▸ QUOTED PASSAGE:
— START —

Re: [prometheus-users] Correlation between snmp scrape time and massive rate output for ifHCInOctets

Ben Kochie Sat, 16 Mar 2024 02:38:09 -0700

You can also execute the query via the Prometheus compatible API.

https://prometheus.io/docs/prometheus/latest/querying/api/#instant-queries


The same can be done via the Grafana datasource API endpoint.

> managed endpoint and then the other end supposedly deduplicates the
metrics

This is 99% likely the problem. The remote storage is deduplicating, but
it's flip-flopping between your two Prometheus instances data. Each
prometheus consistently psudo-randomizes the exact millisecond of the
scrape time to avoid load spikes on the targets. Since each Prometheus
instance is scraping at slightly different times, if the remote TSDB is
inserting one that is slightly older, a "newer" sample may actually be
slightly lower values from the devices. This tricks Prometheus into
thinking there was a counter reset, so it thinks there was the full
counter's value of data between the two scrapes.

There are a few options:
* Use only one Prometheus server for SNMP targets to avoid the
deduplication happening on your remote write storage.
* Setup a caching HTTP reverse proxy between your Prometheus instances and
the snmp_exporter with a cache TTL that matches your scrape interval.
* Wait for / contribute to SNMP walk caching in the snmp_exporter.

I would love to add a full SNMP walk cache to the snmp_exporter. I would
like to support memcached/redis as well for clustering persistence. But
since my $dayjob has no SNMP, it's hard for me to prioritize work on it.

On Sat, Mar 16, 2024 at 9:39 AM Nick Carlton <[email protected]>
wrote:

> Thanks both,
>
> I must be honest I never managed to get the generator to work with mib
> dependencies so have written my snmp.yml manually with other lookups etc so
> have never seen these values documented.
>
> Is there a best practice guide for their values when you are having
> certain issues or used in a way to speed up SNMP scrapes? I can’t seem to
> find any solid documentation.
>
> Ben - I’ll try and get that data, but this is a managed Prometheus so I
> don’t have access to the main Prometheus UI, just a built in version.
> Thought it should give me the same data. It’s possible there is duplicate
> data here because there are two Prometheus boxes polling these switches for
> the same metrics and sending duplicate data over remote write to the
> managed endpoint and then the other end supposedly deduplicates the
> metrics. Is there any way to defend against this on the side I can control?
>
> Thanks
> Nick
>
> On Sat, 16 Mar 2024 at 08:10, Alexander Wilke <[email protected]>
> wrote:
>
>> https://github.com/prometheus/snmp_exporter/tree/main/generator
>>
>> Alexander Wilke schrieb am Samstag, 16. März 2024 um 09:08:44 UTC+1:
>>
>>> Check File Format example.

— END —

▸ PROBLEM DETAILS: Copy the Prometheus mailing list reply from "The same can" to "the two scrapes.", swapping "millisecond" for "microsecond". Nothing here requires the material.

▸ DATA EXCERPT:
— START —

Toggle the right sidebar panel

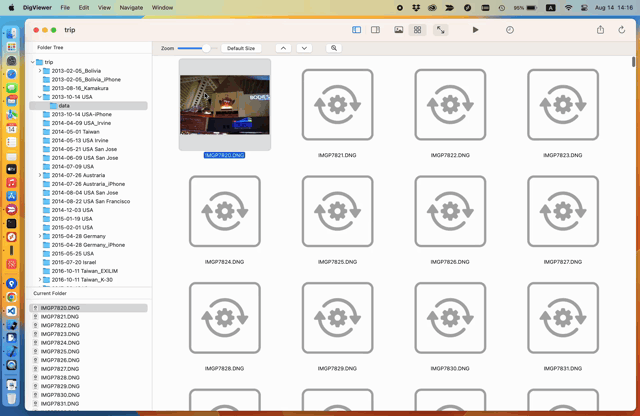coord(375,30)
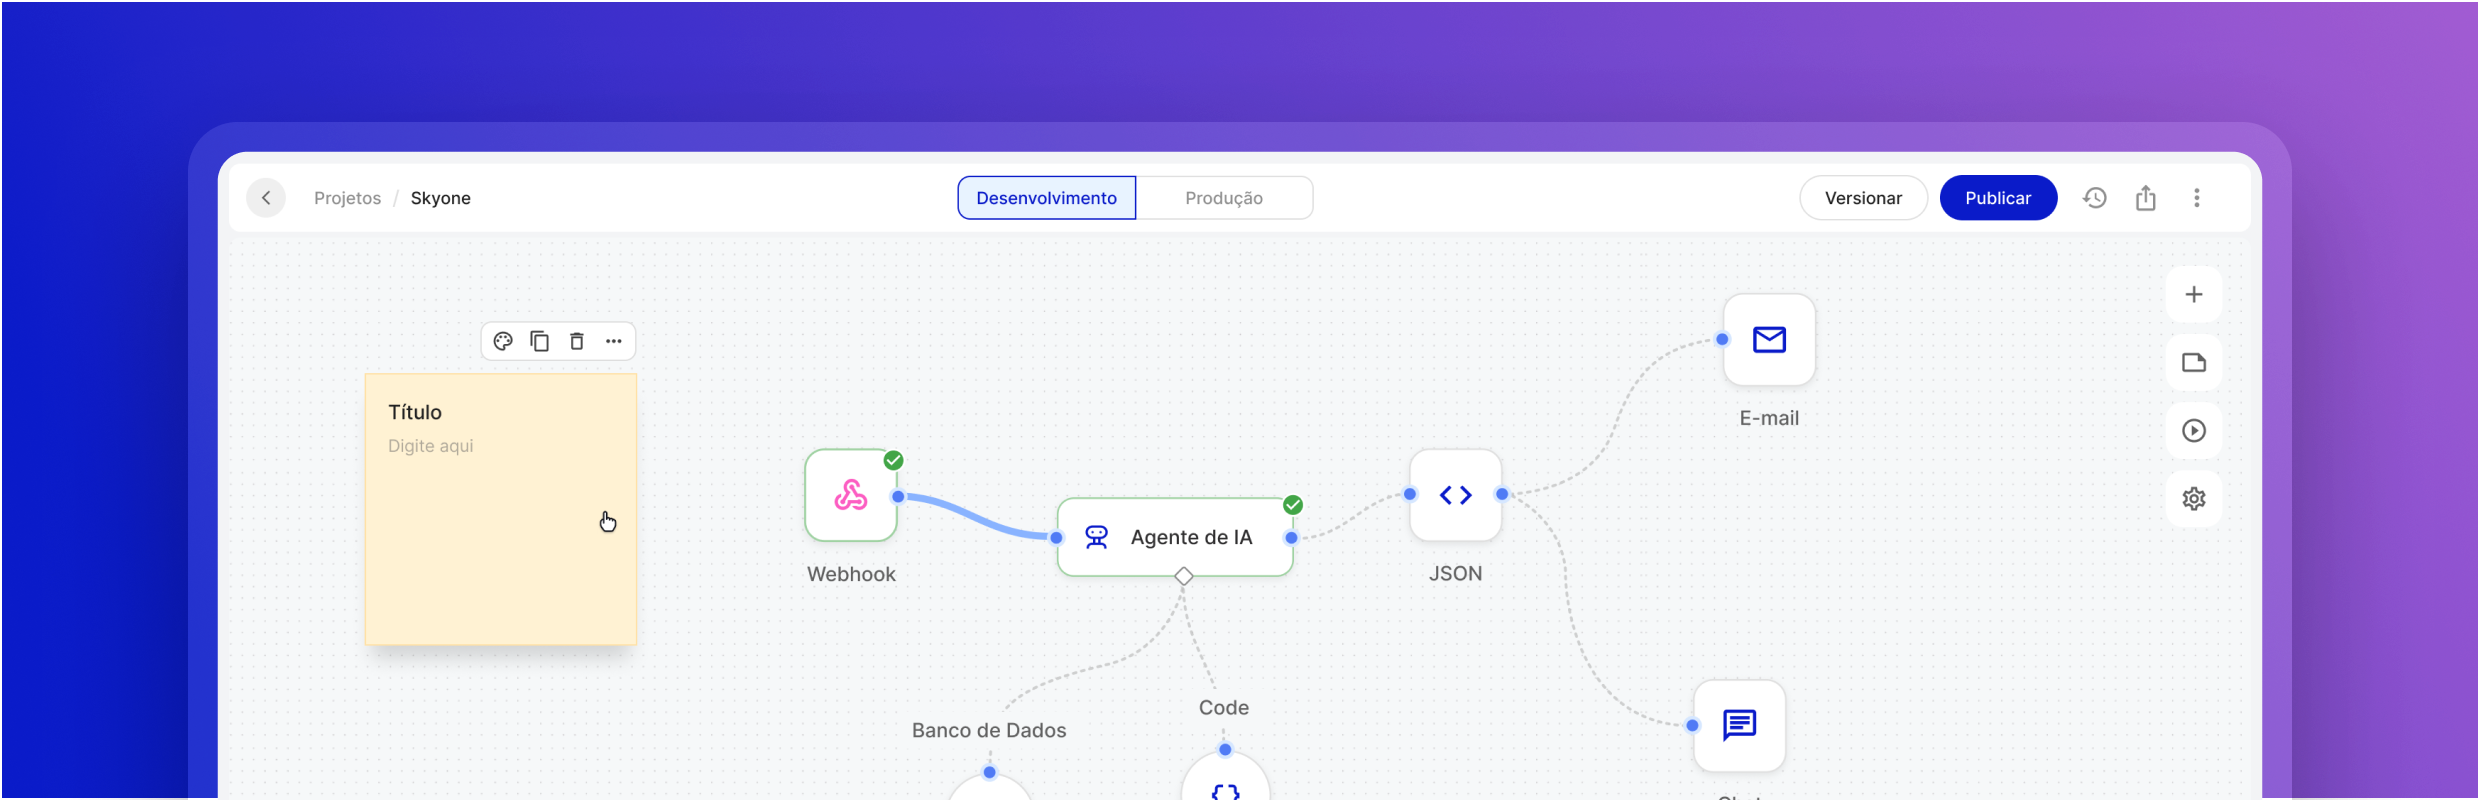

— END —

▸ TASK RESPONSE:
The same can be done via the Grafana datasource API endpoint.

> managed endpoint and then the other end supposedly deduplicates the
metrics

This is 99% likely the problem. The remote storage is deduplicating, but
it's flip-flopping between your two Prometheus instances data. Each
prometheus consistently psudo-randomizes the exact microsecond of the
scrape time to avoid load spikes on the targets. Since each Prometheus
instance is scraping at slightly different times, if the remote TSDB is
inserting one that is slightly older, a "newer" sample may actually be
slightly lower values from the devices. This tricks Prometheus into
thinking there was a counter reset, so it thinks there was the full
counter's value of data between the two scrapes.